A name the land has carried for 625 years. A cellar our family has kept for 35.

From the Khimshia of 1399 to the qvevri sealed yesterday.

Oil on canvas · the Khimshiashvili patriarch in chokha with silver cartridge belt

A Line That Never Broke

1399

Khimshia Abazasdze

The name begins. A Georgian noble fights the invaders of Timur and receives lands from the Crown. The suffix -shvili, child of, will carry forward for 625 years.

1755–1815

Selim Bey

The Adjaran branch of the family becomes derebeys, lords of the valleys under Ottoman rule. Selim Bey nearly unifies all Ottoman Georgia before his capture and beheading at Khikhani Castle on 3 June 1815. The name stays in the land.

1878

Sherip Bey's Return

Adjara rejoins Georgia. Sherip Khimshiashvili defects to the Russian side in 1877–78, converts to Orthodox Christianity in 1883, and leads the delegation to Tiflis marking the region's reintegration. The dynasty's final public chapter. The family remained.

1991

The Cellar Begins

Into the uncertainty of Georgia's first years of independence, our family plants its first commercial vines in Buknari, Kobuleti district, coastal Adjara. Not because it was a good moment. Because it was the right moment to return to the land.

2012

The Mountain Vineyard

We plant our second vineyard in Nigazeuli, 850 metres above the sea. Nigazeuli was the ancestral stronghold of the Khimshiashvili beys.
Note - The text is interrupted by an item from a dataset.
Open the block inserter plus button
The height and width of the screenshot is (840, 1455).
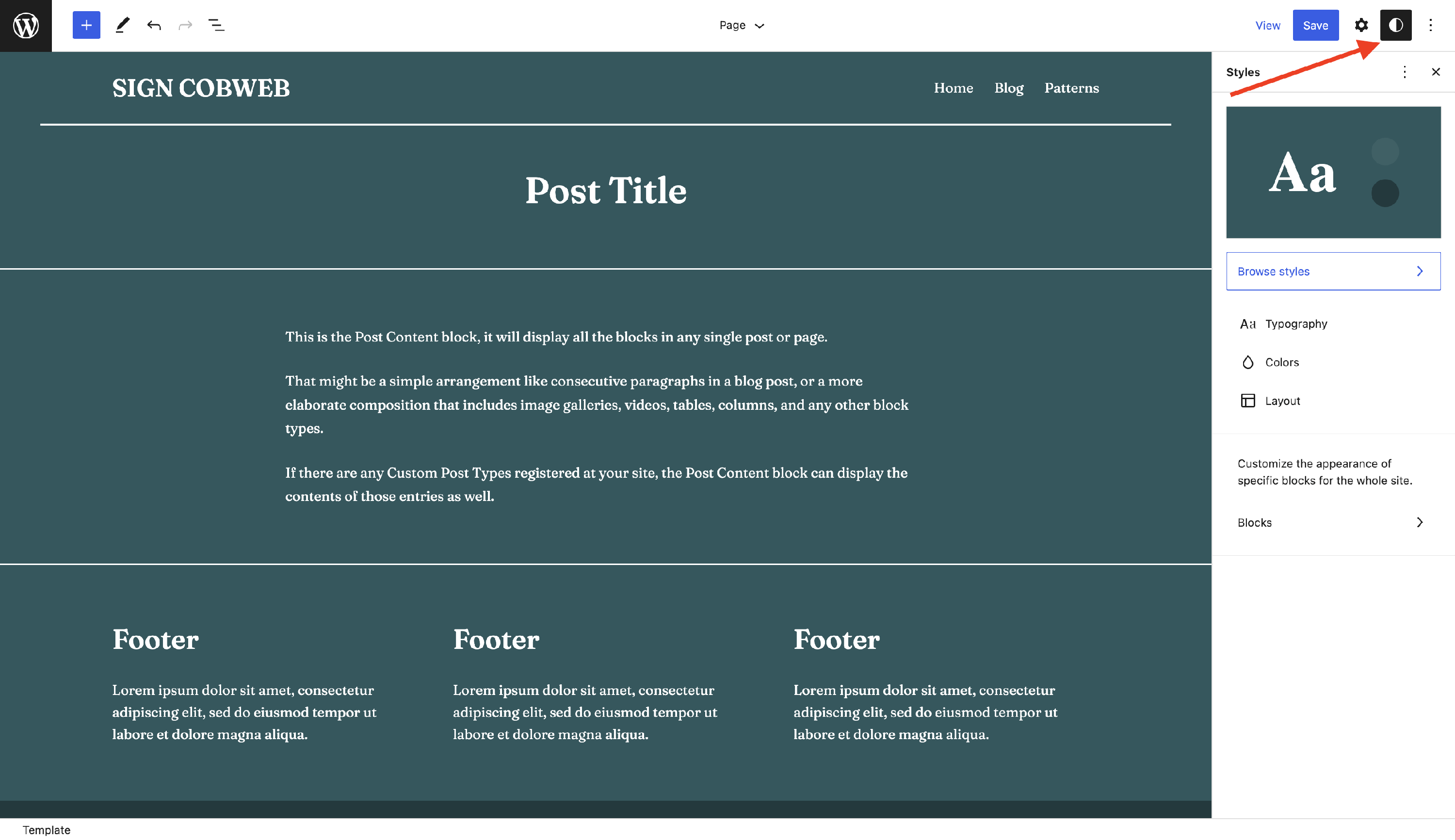[x=86, y=25]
We were growing wine on our own ground.

2016

The Church's Recognition

The Eparchy of Batumi and Lazeti awards us Best Family Owned Vineyards. In 1883 Sherip Bey was baptised into the Georgian Orthodox Church; one hundred and thirty-three years later, the Church of the same region recognises this cellar. In Georgia, wine is sacred. In Adjara, after three centuries of Ottoman rule, the Church's recognition is a complete sentence.

2017

Twenty-five Qvevri

We build the cellar. Twenty-five clay vessels buried in the earth. Ten tonnes of wine each year. No shortcuts. No scale. A deliberate constraint.

Today

What Continues

Tsolikouri, Saperavi, Aladasturi, Chkhaveri, Rkatsiteli, Tavkveri, Chacha. Six grapes, one spirit, one family. The work has not changed because the land has not changed.

What Holds

Unbroken heritage

625 years of our name in this land. 35 years of this cellar. The tradition is not staged. It is continued.

Quality-first practice

Ten tonnes a year is not marketing scarcity. It is the volume at which every batch can be personally watched from harvest to sealing.

Authentic Georgian hospitality

A supra (the Georgian ritual feast) is not a performance. It is a ritual. When you visit, you are not a customer. You are a guest at the family table.

The Khimshiashvili fortress in Adjara

The Fortress · Adjara

Where a bey once ruled the valley, a family now plants the vine.

The wine that comes from the land does not belong to anyone. We are only its keepers for a time.